> [How to complete this task] Set down each entry again exactly as written.

> [Provided records]

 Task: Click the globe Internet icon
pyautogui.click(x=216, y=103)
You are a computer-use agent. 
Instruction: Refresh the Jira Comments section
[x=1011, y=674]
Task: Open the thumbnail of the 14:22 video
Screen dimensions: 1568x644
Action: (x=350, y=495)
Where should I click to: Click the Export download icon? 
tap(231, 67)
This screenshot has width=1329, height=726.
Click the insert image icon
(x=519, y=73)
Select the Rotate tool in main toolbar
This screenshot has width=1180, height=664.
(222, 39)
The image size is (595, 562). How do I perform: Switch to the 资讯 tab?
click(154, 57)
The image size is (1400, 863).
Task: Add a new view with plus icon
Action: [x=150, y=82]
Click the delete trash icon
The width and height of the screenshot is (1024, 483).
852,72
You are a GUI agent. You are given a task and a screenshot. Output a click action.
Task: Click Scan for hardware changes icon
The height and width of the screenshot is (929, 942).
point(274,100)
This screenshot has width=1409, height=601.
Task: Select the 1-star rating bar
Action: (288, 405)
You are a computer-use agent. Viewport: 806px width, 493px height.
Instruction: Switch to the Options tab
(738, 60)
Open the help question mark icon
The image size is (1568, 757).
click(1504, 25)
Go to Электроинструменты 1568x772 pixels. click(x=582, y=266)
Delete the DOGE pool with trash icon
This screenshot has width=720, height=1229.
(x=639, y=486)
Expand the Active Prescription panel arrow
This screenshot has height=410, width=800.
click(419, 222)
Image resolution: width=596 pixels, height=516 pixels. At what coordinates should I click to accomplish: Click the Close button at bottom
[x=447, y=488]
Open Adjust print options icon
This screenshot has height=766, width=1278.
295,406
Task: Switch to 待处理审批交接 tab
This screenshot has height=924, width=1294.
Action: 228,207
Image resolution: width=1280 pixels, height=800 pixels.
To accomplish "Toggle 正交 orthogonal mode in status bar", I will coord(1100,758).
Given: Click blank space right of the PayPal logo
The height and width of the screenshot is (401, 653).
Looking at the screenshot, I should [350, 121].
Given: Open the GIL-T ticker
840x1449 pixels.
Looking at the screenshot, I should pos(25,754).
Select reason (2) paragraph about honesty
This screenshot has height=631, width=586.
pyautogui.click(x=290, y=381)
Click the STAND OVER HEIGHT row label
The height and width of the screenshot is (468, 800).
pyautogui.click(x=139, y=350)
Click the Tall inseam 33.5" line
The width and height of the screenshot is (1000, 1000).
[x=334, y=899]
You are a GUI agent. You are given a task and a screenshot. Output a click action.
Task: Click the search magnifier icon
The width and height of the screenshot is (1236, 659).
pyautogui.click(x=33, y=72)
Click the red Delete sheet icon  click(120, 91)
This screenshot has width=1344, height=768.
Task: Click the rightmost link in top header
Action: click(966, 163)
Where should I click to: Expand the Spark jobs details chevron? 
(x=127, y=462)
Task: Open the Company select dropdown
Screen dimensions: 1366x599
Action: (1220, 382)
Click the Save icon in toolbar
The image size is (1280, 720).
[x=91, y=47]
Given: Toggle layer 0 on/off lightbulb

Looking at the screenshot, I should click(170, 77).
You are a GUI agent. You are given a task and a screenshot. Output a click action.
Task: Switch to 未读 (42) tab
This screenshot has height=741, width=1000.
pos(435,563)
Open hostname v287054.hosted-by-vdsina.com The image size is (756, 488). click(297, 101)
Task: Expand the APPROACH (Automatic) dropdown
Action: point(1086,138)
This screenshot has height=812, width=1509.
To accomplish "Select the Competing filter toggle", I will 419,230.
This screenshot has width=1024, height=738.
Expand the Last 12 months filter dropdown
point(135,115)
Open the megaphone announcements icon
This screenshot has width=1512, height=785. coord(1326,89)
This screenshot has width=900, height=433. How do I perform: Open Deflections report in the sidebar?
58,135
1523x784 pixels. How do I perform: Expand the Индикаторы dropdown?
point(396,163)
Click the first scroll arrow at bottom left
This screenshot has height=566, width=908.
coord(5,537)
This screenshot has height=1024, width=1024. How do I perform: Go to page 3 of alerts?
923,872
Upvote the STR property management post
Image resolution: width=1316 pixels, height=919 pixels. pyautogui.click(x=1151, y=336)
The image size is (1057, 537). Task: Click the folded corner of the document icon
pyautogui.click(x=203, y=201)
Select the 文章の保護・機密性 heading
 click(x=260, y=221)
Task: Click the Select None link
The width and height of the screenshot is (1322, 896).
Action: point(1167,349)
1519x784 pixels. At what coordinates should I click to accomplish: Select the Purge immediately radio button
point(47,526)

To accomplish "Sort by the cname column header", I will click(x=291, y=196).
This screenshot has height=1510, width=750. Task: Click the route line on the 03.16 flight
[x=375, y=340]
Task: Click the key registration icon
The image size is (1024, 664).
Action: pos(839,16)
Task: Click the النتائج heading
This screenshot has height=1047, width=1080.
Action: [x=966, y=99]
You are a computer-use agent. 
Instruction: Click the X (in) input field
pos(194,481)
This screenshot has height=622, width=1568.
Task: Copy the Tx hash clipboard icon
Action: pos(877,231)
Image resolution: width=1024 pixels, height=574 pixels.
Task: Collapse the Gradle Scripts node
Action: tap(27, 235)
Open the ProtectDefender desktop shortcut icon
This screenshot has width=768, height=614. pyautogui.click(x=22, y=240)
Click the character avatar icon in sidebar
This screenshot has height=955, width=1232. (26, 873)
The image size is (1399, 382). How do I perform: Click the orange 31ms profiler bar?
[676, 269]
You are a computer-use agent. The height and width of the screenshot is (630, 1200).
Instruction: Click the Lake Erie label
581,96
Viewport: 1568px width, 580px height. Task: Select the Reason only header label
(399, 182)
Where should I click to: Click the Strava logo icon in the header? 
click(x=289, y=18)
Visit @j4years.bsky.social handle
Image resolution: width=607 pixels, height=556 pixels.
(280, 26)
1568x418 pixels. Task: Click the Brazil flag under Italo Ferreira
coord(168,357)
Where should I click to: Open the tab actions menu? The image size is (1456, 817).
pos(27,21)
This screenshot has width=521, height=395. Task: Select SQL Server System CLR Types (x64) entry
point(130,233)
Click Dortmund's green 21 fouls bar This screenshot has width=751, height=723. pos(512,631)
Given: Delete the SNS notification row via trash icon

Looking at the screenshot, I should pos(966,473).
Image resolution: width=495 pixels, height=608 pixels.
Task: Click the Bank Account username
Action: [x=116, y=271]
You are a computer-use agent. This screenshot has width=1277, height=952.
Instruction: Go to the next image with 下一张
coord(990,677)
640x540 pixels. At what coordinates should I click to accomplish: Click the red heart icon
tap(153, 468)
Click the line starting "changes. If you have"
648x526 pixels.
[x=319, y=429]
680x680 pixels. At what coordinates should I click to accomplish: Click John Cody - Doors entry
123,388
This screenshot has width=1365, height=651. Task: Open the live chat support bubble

> [Result of the exercise]
 Task: Click the globe Internet icon
pyautogui.click(x=216, y=103)
You are a computer-use agent. 
Instruction: Refresh the Jira Comments section
[x=1011, y=674]
Task: Open the thumbnail of the 14:22 video
Screen dimensions: 1568x644
Action: (x=350, y=495)
Where should I click to: Click the Export download icon? 
tap(231, 67)
This screenshot has width=1329, height=726.
Click the insert image icon
(x=519, y=73)
Select the Rotate tool in main toolbar
This screenshot has width=1180, height=664.
(222, 39)
The image size is (595, 562). How do I perform: Switch to the 资讯 tab?
click(154, 57)
The image size is (1400, 863).
Task: Add a new view with plus icon
Action: [x=150, y=82]
Click the delete trash icon
The width and height of the screenshot is (1024, 483).
852,72
You are a GUI agent. You are given a task and a screenshot. Output a click action.
Task: Click Scan for hardware changes icon
The height and width of the screenshot is (929, 942).
point(274,100)
This screenshot has width=1409, height=601.
Task: Select the 1-star rating bar
Action: (288, 405)
You are a computer-use agent. Viewport: 806px width, 493px height.
Instruction: Switch to the Options tab
(738, 60)
Open the help question mark icon
The image size is (1568, 757).
click(1504, 25)
Go to Электроинструменты 1568x772 pixels. click(x=582, y=266)
Delete the DOGE pool with trash icon
This screenshot has width=720, height=1229.
(x=639, y=486)
Expand the Active Prescription panel arrow
This screenshot has height=410, width=800.
click(419, 222)
Image resolution: width=596 pixels, height=516 pixels. At what coordinates should I click to accomplish: Click the Close button at bottom
[x=447, y=488]
Open Adjust print options icon
This screenshot has height=766, width=1278.
295,406
Task: Switch to 待处理审批交接 tab
This screenshot has height=924, width=1294.
Action: 228,207
Image resolution: width=1280 pixels, height=800 pixels.
To accomplish "Toggle 正交 orthogonal mode in status bar", I will coord(1100,758).
Given: Click blank space right of the PayPal logo
The height and width of the screenshot is (401, 653).
Looking at the screenshot, I should [350, 121].
Given: Open the GIL-T ticker
840x1449 pixels.
Looking at the screenshot, I should pos(25,754).
Select reason (2) paragraph about honesty
This screenshot has height=631, width=586.
pyautogui.click(x=290, y=381)
Click the STAND OVER HEIGHT row label
The height and width of the screenshot is (468, 800).
pyautogui.click(x=139, y=350)
Click the Tall inseam 33.5" line
The width and height of the screenshot is (1000, 1000).
[x=334, y=899]
You are a GUI agent. You are given a task and a screenshot. Output a click action.
Task: Click the search magnifier icon
The width and height of the screenshot is (1236, 659).
pyautogui.click(x=33, y=72)
Click the red Delete sheet icon  click(120, 91)
This screenshot has width=1344, height=768.
Task: Click the rightmost link in top header
Action: click(966, 163)
Where should I click to: Expand the Spark jobs details chevron? 
(x=127, y=462)
Task: Open the Company select dropdown
Screen dimensions: 1366x599
Action: (1220, 382)
Click the Save icon in toolbar
The image size is (1280, 720).
[x=91, y=47]
Given: Toggle layer 0 on/off lightbulb

Looking at the screenshot, I should click(170, 77).
You are a GUI agent. You are given a task and a screenshot. Output a click action.
Task: Switch to 未读 (42) tab
This screenshot has height=741, width=1000.
pos(435,563)
Open hostname v287054.hosted-by-vdsina.com The image size is (756, 488). click(297, 101)
Task: Expand the APPROACH (Automatic) dropdown
Action: point(1086,138)
This screenshot has height=812, width=1509.
To accomplish "Select the Competing filter toggle", I will 419,230.
This screenshot has width=1024, height=738.
Expand the Last 12 months filter dropdown
point(135,115)
Open the megaphone announcements icon
This screenshot has width=1512, height=785. coord(1326,89)
This screenshot has width=900, height=433. How do I perform: Open Deflections report in the sidebar?
58,135
1523x784 pixels. How do I perform: Expand the Индикаторы dropdown?
point(396,163)
Click the first scroll arrow at bottom left
This screenshot has height=566, width=908.
coord(5,537)
This screenshot has height=1024, width=1024. How do I perform: Go to page 3 of alerts?
923,872
Upvote the STR property management post
Image resolution: width=1316 pixels, height=919 pixels. pyautogui.click(x=1151, y=336)
The image size is (1057, 537). Task: Click the folded corner of the document icon
pyautogui.click(x=203, y=201)
Select the 文章の保護・機密性 heading
 click(x=260, y=221)
Task: Click the Select None link
The width and height of the screenshot is (1322, 896).
Action: point(1167,349)
1519x784 pixels. At what coordinates should I click to accomplish: Select the Purge immediately radio button
point(47,526)

To accomplish "Sort by the cname column header", I will click(x=291, y=196).
This screenshot has height=1510, width=750. Task: Click the route line on the 03.16 flight
[x=375, y=340]
Task: Click the key registration icon
The image size is (1024, 664).
Action: pos(839,16)
Task: Click the النتائج heading
This screenshot has height=1047, width=1080.
Action: [x=966, y=99]
You are a computer-use agent. 
Instruction: Click the X (in) input field
pos(194,481)
This screenshot has height=622, width=1568.
Task: Copy the Tx hash clipboard icon
Action: pos(877,231)
Image resolution: width=1024 pixels, height=574 pixels.
Task: Collapse the Gradle Scripts node
Action: tap(27, 235)
Open the ProtectDefender desktop shortcut icon
This screenshot has width=768, height=614. pyautogui.click(x=22, y=240)
Click the character avatar icon in sidebar
This screenshot has height=955, width=1232. (26, 873)
The image size is (1399, 382). How do I perform: Click the orange 31ms profiler bar?
[676, 269]
You are a computer-use agent. The height and width of the screenshot is (630, 1200).
Instruction: Click the Lake Erie label
581,96
Viewport: 1568px width, 580px height. Task: Select the Reason only header label
(399, 182)
Where should I click to: Click the Strava logo icon in the header? 
click(x=289, y=18)
Visit @j4years.bsky.social handle
Image resolution: width=607 pixels, height=556 pixels.
(280, 26)
1568x418 pixels. Task: Click the Brazil flag under Italo Ferreira
coord(168,357)
Where should I click to: Open the tab actions menu? The image size is (1456, 817).
pos(27,21)
This screenshot has width=521, height=395. Task: Select SQL Server System CLR Types (x64) entry
point(130,233)
Click Dortmund's green 21 fouls bar This screenshot has width=751, height=723. pos(512,631)
Given: Delete the SNS notification row via trash icon

Looking at the screenshot, I should pos(966,473).
Image resolution: width=495 pixels, height=608 pixels.
Task: Click the Bank Account username
Action: [x=116, y=271]
You are a computer-use agent. This screenshot has width=1277, height=952.
Instruction: Go to the next image with 下一张
coord(990,677)
640x540 pixels. At what coordinates should I click to accomplish: Click the red heart icon
tap(153, 468)
Click the line starting "changes. If you have"
648x526 pixels.
[x=319, y=429]
680x680 pixels. At what coordinates should I click to accomplish: Click John Cody - Doors entry
123,388
This screenshot has width=1365, height=651. Task: Open the live chat support bubble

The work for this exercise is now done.